Она спросила, почему.
“Я не член Союза. Следовательно, не писатель. Кроме того, как вы знаете, за мной всюду идёт моё дело”.
“Но, если я не ошибаюсь...”
“Удивляюсь вашей осведомлённости. Формально я реабилитирован. Это ничего не значит. Мне не дадут визу”.
“Издательство вышлет вам официальное приглашение”.
“Не поможет”.
“Откуда вы знаете?”
“Откуда... Я живу в этой стране, вот откуда”.
Эх, не надо было так говорить. Вообще не надо было об этом. Ну, всё равно, семь бед – один ответ.

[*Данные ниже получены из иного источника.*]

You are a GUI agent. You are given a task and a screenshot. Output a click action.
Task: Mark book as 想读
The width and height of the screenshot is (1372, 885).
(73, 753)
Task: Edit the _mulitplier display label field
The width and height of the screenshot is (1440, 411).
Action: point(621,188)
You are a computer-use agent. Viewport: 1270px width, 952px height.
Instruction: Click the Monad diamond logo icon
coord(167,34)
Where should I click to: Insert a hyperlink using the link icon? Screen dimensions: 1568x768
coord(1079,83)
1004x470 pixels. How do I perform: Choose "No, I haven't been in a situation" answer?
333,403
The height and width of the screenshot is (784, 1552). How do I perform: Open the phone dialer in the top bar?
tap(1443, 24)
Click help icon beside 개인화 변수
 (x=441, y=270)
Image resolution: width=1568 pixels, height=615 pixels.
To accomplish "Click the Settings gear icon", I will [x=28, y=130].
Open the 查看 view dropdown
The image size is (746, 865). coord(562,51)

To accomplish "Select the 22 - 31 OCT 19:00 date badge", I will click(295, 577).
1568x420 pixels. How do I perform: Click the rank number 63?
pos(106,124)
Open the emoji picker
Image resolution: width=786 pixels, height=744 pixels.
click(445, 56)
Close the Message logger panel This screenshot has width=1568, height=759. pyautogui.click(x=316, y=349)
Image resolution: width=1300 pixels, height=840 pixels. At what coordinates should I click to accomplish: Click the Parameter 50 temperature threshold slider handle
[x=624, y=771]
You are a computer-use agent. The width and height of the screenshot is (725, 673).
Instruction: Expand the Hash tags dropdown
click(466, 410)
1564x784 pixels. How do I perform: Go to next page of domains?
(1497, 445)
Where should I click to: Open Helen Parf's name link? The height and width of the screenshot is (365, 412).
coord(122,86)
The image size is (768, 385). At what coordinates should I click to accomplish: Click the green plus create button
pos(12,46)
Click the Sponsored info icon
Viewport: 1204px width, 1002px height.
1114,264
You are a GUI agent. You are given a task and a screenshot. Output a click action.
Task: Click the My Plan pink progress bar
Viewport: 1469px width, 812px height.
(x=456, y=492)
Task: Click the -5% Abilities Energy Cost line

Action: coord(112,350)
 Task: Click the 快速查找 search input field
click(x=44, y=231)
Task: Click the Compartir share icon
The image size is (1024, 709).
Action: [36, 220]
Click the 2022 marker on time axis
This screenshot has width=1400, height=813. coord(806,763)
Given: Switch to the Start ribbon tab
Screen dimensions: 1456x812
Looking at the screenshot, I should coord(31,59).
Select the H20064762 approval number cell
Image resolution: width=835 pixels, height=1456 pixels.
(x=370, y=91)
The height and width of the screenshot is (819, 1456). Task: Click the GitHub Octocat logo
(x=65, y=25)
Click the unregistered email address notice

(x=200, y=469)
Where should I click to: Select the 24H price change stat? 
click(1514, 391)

“Я всё-таки не понимаю... – пробормотала она. – Хорошо, отложим эту тему. Я бы хотела взять у вас интервью”.
“Интервью, о чём?”
“О вас, о вашем романе. Немного поговорить с вами”.
“Прямо здесь?”
“Нет, здесь шумно. К тому же я не взяла с собой аппарат. Не согласитесь ли вы поехать со мной в гостиницу...”
“Не о чем разговаривать”.
“А всё-таки”.
“Послушайте, – сказал писатель. – За мной следят”.
“Дорогой мой, это уже становится смешно. Кто это за вами следит – посмотрите вокруг. Здесь никого нет! Или вы думаете, что вас окружают невидимки?”
“Да, думаю. Один сидит рядом с нами. А другой прогуливается по дорожке. Слышите, как хрустит песок?”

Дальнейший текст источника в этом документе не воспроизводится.